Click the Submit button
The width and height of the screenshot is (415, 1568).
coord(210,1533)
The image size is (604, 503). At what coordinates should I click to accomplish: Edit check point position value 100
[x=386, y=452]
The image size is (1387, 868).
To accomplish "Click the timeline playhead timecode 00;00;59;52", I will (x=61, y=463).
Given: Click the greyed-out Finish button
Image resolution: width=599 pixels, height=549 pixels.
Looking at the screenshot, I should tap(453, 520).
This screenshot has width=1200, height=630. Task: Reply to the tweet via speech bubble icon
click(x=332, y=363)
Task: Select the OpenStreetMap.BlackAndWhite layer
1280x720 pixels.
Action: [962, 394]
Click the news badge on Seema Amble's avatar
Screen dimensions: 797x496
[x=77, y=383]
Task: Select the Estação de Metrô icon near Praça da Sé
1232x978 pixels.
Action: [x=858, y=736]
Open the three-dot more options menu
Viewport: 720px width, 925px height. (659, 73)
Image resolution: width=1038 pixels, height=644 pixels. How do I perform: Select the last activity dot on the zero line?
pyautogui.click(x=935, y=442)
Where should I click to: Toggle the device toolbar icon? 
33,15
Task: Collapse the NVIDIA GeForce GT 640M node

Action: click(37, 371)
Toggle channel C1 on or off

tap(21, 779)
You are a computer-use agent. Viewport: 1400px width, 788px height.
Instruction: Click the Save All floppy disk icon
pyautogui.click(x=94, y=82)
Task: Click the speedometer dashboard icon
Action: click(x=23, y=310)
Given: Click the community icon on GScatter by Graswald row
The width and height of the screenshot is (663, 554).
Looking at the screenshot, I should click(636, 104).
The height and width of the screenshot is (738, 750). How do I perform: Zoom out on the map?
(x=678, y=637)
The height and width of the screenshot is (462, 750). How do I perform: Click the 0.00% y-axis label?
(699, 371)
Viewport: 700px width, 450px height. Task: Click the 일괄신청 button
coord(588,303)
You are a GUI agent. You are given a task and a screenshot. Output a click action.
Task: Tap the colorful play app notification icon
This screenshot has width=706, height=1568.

------------------------------------

## PROBLEM TO WORK ON
Your answer should be the lines above, from the line containing "The image size is (1387, 868)." up to and including the line containing "You are a GUI", reproduced exactly and with nothing else.

## ANSWER FOR THIS EXERCISE
The image size is (1387, 868).
To accomplish "Click the timeline playhead timecode 00;00;59;52", I will (x=61, y=463).
Given: Click the greyed-out Finish button
Image resolution: width=599 pixels, height=549 pixels.
Looking at the screenshot, I should tap(453, 520).
This screenshot has width=1200, height=630. Task: Reply to the tweet via speech bubble icon
click(x=332, y=363)
Task: Select the OpenStreetMap.BlackAndWhite layer
1280x720 pixels.
Action: [962, 394]
Click the news badge on Seema Amble's avatar
Screen dimensions: 797x496
[x=77, y=383]
Task: Select the Estação de Metrô icon near Praça da Sé
1232x978 pixels.
Action: [x=858, y=736]
Open the three-dot more options menu
Viewport: 720px width, 925px height. (659, 73)
Image resolution: width=1038 pixels, height=644 pixels. How do I perform: Select the last activity dot on the zero line?
pyautogui.click(x=935, y=442)
Where should I click to: Toggle the device toolbar icon? 
33,15
Task: Collapse the NVIDIA GeForce GT 640M node

Action: click(37, 371)
Toggle channel C1 on or off

tap(21, 779)
You are a computer-use agent. Viewport: 1400px width, 788px height.
Instruction: Click the Save All floppy disk icon
pyautogui.click(x=94, y=82)
Task: Click the speedometer dashboard icon
Action: click(x=23, y=310)
Given: Click the community icon on GScatter by Graswald row
The width and height of the screenshot is (663, 554).
Looking at the screenshot, I should click(636, 104).
The height and width of the screenshot is (738, 750). How do I perform: Zoom out on the map?
(x=678, y=637)
The height and width of the screenshot is (462, 750). How do I perform: Click the 0.00% y-axis label?
(699, 371)
Viewport: 700px width, 450px height. Task: Click the 일괄신청 button
coord(588,303)
You are a GUI agent. You are given a task and a screenshot. Output a click action.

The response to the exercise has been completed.